Pumpkin and spice, always nice

(Photo: Louis Pieterse, Kudu Studio)

It’s worth getting sweet, and a little savoury, with pumpkin.


This story accompanies this recipe

Once upon a time, when we had a little restaurant in Sutherland in the Karoo Hoogland, I had the audacity to bake pumpkin as a side dish – without sugar. I had lived in Sussex, England, for four years shortly before returning to open the bistro, and had forgotten a good deal of my Afrikaans, and evidently some of the details of Afrikaner cuisine too.

I was swiftly put to rights when a man at a corner table sent The Foodie’s Wife back into the kitchen to ask for a cup of sugar and a spoon. 

“I have no idea,” she explained, somewhat inadequately. “Let’s just give it to him.”

I certainly wanted to.

Three minutes later, she was back in the kitchen, white as a sheet. “He’s put it all over his vegetables,” she said, and poured herself a glass of wine.

I poured one too.

The vegetables had included pumpkin and green beans, which I had simply blanched and then tossed in butter. “Oh well,” I said, “he’s paying for it, let him have sugar on his veg. Cheers.”

A few years earlier, my British cousins, when they visited us in 1995, couldn’t stop talking about two things: why the word “indigenous” was bandied about in almost every sentence spoken by anyone they met, and why the vegetables were sweet.

But. I have a little secret. I omitted to tell my cousins, or the man at the corner table, that I have a secret passion for pumpkin cooked the way it is cooked in Afrikaner cuisine in South Africa: sweet and spicy. It probably symbolises the difference between what you might call the British palate and its Afrikaner equivalent; or might that in some cases be polar opposite?
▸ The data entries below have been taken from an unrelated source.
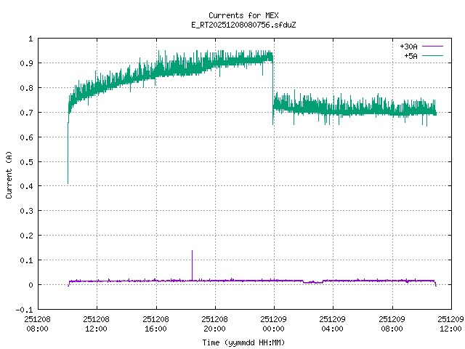
Task: Click the 251208 08:00 x-axis tick label
Action: [x=37, y=323]
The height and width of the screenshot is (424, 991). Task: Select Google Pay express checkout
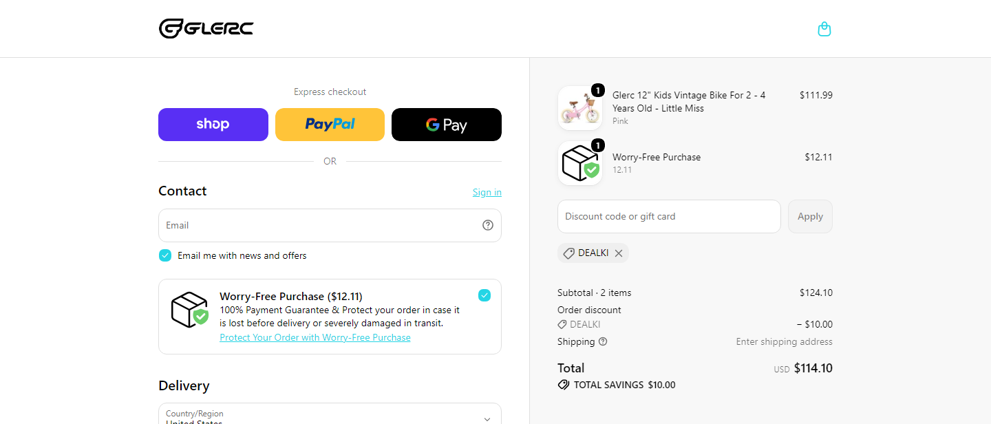tap(447, 125)
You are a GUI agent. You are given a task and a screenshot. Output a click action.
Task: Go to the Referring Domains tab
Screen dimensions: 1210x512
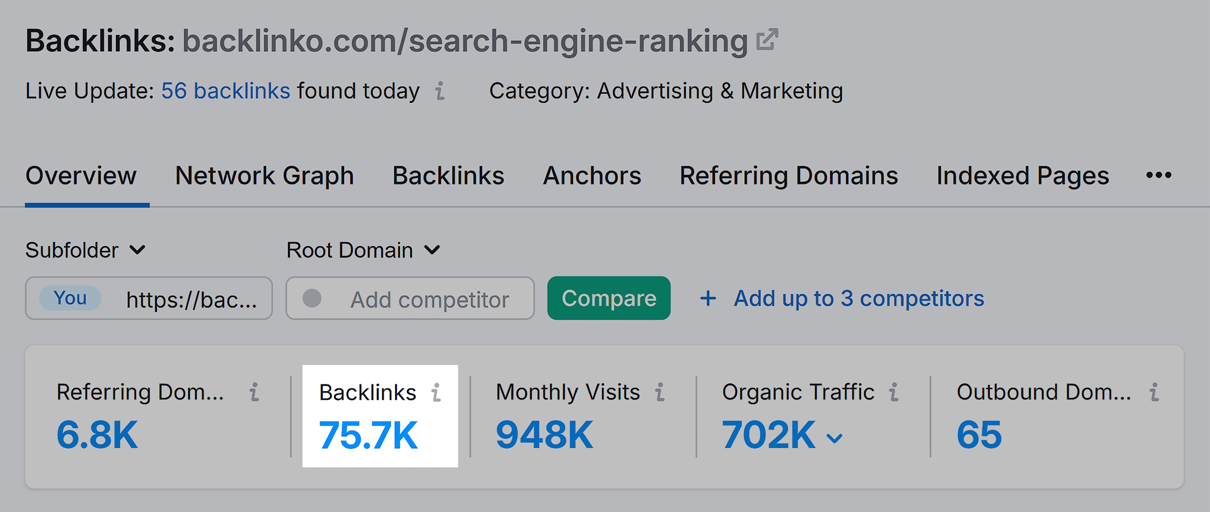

But Afrikaans pumpkin (pampoen, rightly) isn’t merely “sweet”. It’s spicy too. It’s the combination of sugar and cinnamon that creates that bit of magic in the mouth. I always have an extra helping of baked pumpkin or take an extra pumpkin fritter. It’s as much a part of our cuisine as koeksisters and moskonfyt. Oh, and roast beef and Yorkshire pudding. I’ve even eaten sweet baked pumpkin as a side dish with my rosbif (as the French call the English) and Yorkies.

Baked pumpkin the Cook & Enjoy way calls for arranging cubes of pumpkin in a saucepan, with cubes of white bread in between, and sprinkled with salt. Then, “add a few pieces of stick cinnamon, a few knobs of butter, a little sugar to taste and 15 ml (1T) water”. This is boiled, then turned out into a baking dish and baked in the oven until the edges have browned.
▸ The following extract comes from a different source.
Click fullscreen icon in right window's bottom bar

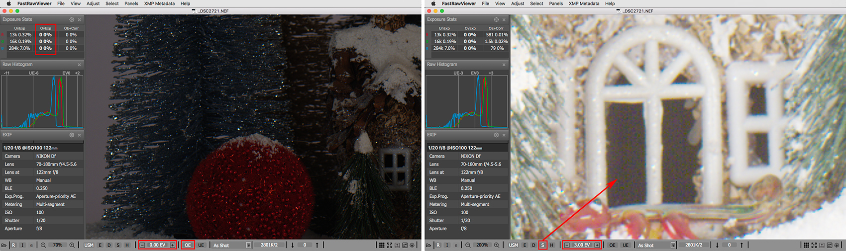(x=814, y=245)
Orange-baked pumpkins feature in Cape Malay cookery too. Faldela Williams’ The Cape Malay Cookbook describes it as requiring pumpkin chunks to be baked with dried apricots or peaches, covered with orange juice. It’s dotted with butter, sprinkled with brown sugar and a cinnamon stick is added (in the Cape Malay tradition this may also be cassia bark). That sounds almost like dessert but, yes, I would eat it with my roast chicken.

Pumpkin fritters are dusted with cinnamon sugar, and that (cinnamon sugar) is virtually an ingredient in its own right in the evolution of the old Cape Dutch cuisine. You can dust the top of a milk tart with it too. 

Mashed pumpkin, too, in the Cook & Enjoy tradition (and that means in the proper old Afrikaner tradition) calls for sugar, butter and cinnamon, so there is no getting away from it.

Or is there?

Recently I had one of those wonderful Karoo days when a kindhearted friend, neighbour or even acquaintance just drops by and gives you something. I had bought a blue pumpkin, but I needed a contrasting variety for the photographs to illustrate this story. Next day the ever generous Lani Lombard delivered a boerpampoen from her farm to her shop in town for me to pick up. It’s enormous and beautiful. So it was the boerpampoen that I used to make pumpkin purée with last weekend, and I flavoured it with wilde-als (wild wormwood) that I had sourced in a riverbed in Nieu-Bethesda. As one does.

It was the other one, the blue pumpkin, that I used to make my pumpkin tart with, however. I had wanted to be a little inventive. Not too way out, but certainly not to cook it the way the man in the corner of the restaurant wanted it, with sugar strewn all over it.

So I used garlic. At which hands have been clasped to mouths all over the Platteland, breath has been held in astonishment, and the ancients have rolled over in their graves, causing a great rumbling to ensue throughout the land.

But hou net aan ’n oomblik, tannie. I was experimenting, remember… and the point of that is to think, well, maybe there are other ways, shouldn’t we at least try them…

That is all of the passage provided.